In the course of the week, I’ve heard the low inflation rate described several times as a “deflation”. Mark Carney, the Governor of the Bank of England has commented:
“The UK is not experiencing ‘deflation’: excluding food and energy, 68% of the underlying categories of the CPI are showing positive inflation, close to the 1997-2007 average of 67%”.
Robert Peston, the BBC’s Economics Editor, similarly reports:
“if stagnation in prices were to go on for longer, if it were to turn into fully fledged deflation, that would be worrying.”
This is a muddle, from people who really ought to know better. Inflation is a process of rising prices. Deflation is or was once, according to my old copy of the Penguin Dictionary of Economics, “a reduction in the level of economic activity in an economy”. What happens in money markets matters, but deflation is something else entirely – and there’s no intrinsic reason why we might not have inflation and deflation, together at the same time.

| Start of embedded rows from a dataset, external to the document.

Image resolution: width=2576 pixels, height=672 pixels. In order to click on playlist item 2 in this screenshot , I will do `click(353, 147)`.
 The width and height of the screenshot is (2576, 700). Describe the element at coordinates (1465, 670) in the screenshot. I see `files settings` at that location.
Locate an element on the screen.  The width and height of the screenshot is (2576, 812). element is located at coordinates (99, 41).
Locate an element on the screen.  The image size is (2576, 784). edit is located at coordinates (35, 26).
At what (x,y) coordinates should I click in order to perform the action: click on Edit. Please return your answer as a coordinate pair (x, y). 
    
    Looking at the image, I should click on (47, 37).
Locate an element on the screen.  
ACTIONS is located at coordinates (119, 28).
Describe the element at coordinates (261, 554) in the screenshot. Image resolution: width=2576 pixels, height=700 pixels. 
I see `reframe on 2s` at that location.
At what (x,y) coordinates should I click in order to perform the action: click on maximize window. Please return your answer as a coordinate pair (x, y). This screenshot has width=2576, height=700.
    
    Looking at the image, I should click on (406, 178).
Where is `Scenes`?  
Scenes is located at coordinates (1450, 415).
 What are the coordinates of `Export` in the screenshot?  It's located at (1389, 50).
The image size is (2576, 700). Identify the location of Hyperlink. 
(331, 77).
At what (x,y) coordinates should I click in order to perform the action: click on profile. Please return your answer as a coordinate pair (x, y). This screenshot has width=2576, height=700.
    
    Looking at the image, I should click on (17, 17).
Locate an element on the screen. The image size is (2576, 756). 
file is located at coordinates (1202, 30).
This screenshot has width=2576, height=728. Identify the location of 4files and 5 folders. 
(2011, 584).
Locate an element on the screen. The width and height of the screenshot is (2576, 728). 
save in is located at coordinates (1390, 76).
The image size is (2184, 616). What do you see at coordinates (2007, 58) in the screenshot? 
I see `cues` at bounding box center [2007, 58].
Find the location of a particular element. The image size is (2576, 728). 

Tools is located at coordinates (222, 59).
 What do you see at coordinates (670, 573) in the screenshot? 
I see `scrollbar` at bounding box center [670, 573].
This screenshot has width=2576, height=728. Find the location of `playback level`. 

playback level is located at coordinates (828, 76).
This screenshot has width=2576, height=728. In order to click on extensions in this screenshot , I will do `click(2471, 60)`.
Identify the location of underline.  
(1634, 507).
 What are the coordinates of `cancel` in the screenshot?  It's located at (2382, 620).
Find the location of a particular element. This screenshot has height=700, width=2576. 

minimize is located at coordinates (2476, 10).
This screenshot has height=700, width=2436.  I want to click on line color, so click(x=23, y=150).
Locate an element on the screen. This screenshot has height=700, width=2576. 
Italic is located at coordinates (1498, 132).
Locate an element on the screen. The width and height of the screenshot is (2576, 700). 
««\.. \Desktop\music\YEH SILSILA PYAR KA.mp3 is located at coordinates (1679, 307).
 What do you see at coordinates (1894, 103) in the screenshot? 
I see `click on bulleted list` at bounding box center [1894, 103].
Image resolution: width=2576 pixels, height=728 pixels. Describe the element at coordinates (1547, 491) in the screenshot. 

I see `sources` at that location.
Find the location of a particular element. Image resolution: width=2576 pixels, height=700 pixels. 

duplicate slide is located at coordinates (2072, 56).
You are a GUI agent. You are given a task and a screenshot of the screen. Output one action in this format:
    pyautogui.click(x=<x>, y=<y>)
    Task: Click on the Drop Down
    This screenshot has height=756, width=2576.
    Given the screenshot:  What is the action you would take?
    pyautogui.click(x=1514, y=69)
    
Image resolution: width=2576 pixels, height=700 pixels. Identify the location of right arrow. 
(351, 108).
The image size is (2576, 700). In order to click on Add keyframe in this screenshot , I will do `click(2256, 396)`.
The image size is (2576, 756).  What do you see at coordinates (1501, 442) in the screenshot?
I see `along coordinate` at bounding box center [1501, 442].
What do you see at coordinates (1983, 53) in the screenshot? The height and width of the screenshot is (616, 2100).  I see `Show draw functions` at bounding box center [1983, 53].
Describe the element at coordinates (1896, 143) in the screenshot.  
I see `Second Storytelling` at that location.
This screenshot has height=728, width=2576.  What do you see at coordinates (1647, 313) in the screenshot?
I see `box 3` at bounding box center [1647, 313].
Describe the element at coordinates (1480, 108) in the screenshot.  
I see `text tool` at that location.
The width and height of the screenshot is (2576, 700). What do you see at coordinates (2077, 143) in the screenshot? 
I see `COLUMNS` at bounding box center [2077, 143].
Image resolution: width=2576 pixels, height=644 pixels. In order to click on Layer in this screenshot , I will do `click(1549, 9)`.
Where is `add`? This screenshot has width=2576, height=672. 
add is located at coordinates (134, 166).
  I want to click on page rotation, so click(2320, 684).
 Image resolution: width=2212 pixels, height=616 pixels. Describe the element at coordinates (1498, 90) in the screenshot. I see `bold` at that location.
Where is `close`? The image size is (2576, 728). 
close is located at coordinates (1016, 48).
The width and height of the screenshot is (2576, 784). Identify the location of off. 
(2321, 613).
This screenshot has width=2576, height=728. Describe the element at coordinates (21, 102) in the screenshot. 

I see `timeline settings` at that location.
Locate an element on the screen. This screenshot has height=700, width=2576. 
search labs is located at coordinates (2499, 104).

The opposite of deflation is not inflation, but reflation. What, then, is the opposite of inflation? This is where confusion sets in. Economists used to use the word “disinflation” to describe falling prices. The Penguin Dictonary is pretty clear on this one: disinflation is defined as “the reduction or elimination of inflation. Should not be confused with deflation.” That definition of disinflation looks a lot like what’s happening now. Unfortunately, bankers and finance people got hold of the word and started to use it to mean a slowing pace of inflation, which is, I regret to say, yet more inflation. So there’s now no effective way of describing a situation that used to be thought of as commonplace.